You should be able to pip install kappy.

Usage

KaSim

In order to run a simulation for 100 time units printing observables values every 0.5 time unit, type

bin/KaSim kappa_file_1 ... kappa_file_n -l 100 -p 0.5 -o data_file

This will produce a data file of 200 point containing the trajectory that was produced during the simulation.

Type:

bin/KaSim --help

for a complete list of options.

Kappy

Do:

import kappy
client = kappy.KappaStd()

to get a kappa client that uses a kappa agent installed locally. Add a string argument specifing the path/to/KaSimAgent to use a specific agent.

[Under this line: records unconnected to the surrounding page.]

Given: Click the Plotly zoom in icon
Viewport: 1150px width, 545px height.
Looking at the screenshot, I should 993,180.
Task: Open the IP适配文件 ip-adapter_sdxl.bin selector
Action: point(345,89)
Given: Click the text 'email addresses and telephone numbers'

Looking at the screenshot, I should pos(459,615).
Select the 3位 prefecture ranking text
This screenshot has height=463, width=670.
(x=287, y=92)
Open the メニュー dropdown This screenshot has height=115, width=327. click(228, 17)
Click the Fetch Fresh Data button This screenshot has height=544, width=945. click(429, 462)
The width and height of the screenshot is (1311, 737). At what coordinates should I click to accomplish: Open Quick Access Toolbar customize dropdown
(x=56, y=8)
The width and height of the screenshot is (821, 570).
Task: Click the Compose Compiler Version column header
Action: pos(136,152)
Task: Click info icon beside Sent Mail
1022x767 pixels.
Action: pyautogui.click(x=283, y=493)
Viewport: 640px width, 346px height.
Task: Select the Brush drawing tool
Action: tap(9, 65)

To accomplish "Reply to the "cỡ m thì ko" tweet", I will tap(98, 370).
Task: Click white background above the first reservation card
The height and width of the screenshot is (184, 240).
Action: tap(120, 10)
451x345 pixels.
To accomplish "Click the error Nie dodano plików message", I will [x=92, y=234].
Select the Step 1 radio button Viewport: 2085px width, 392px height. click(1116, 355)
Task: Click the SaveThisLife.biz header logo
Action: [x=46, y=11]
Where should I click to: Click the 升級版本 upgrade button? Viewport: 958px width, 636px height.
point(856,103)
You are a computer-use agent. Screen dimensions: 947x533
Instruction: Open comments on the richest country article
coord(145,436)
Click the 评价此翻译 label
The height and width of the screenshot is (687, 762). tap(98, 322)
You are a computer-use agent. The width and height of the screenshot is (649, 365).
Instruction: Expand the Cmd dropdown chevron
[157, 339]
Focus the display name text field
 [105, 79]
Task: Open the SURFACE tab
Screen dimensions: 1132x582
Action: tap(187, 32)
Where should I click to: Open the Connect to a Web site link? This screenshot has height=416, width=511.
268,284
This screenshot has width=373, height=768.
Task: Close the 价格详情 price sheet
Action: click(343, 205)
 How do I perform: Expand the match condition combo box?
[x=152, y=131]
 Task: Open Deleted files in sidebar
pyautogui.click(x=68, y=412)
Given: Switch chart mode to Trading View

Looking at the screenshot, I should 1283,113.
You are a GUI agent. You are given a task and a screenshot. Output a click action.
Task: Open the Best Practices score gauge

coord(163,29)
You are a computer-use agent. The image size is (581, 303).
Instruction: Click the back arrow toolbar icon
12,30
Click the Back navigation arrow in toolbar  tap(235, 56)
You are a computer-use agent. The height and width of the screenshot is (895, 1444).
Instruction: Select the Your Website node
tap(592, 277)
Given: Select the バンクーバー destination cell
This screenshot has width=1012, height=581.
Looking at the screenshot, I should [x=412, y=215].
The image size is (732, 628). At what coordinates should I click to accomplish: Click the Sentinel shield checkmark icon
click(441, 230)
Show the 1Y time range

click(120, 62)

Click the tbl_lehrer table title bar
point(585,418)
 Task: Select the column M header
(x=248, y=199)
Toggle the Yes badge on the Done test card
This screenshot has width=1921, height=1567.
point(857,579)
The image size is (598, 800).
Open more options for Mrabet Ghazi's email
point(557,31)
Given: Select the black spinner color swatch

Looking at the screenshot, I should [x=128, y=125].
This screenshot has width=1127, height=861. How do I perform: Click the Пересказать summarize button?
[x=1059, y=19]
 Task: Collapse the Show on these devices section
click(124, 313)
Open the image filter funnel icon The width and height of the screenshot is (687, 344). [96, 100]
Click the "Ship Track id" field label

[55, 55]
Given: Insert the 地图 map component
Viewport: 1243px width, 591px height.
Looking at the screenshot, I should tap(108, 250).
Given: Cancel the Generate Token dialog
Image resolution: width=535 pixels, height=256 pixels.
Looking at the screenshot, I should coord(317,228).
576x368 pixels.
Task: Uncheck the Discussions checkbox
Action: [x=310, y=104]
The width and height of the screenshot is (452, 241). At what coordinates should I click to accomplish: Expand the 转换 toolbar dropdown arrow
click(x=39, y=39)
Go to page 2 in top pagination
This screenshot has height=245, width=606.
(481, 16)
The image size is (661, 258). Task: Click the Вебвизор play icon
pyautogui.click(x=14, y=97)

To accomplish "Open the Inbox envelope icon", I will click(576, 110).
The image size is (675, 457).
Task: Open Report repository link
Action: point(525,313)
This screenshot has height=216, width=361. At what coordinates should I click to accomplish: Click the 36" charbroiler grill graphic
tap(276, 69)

A minimal example of usage is:

model = "\
%agent: A(x[x.A]) \
%var: n_0 100 \
%var: k_on 1e-2 \
'rule' A(x[.]), A(x[.]) <-> A(x[1]), A(x[1]) @ k_on, 1 \
%plot: |A(x[.])| \
%init: n_0 A()"
client.add_model_string(model)
client.project_parse()
sim_params = kappy.SimulationParameter(pause_condition="[T] > 100",plot_period=1)
client.simulation_start(sim_params)
client.wait_for_simulation_stop()
results = client.simulation_plot()
client.simulation_delete()
# Rerun with some overwritten values for algebraic variables
client.project_parse(k_on=5e-2,n_0=500)
client.simulation_start(sim_params)
client.wait_for_simulation_stop()
results' = client.simulation_plot()
client.shutdown()

Tests

Launch the core/integration tests by make check.

Regenerate the reference files if you've changed something in the outputs by make build-tests

Launch python tests by nosetests (after having followed the "Get your own build" section).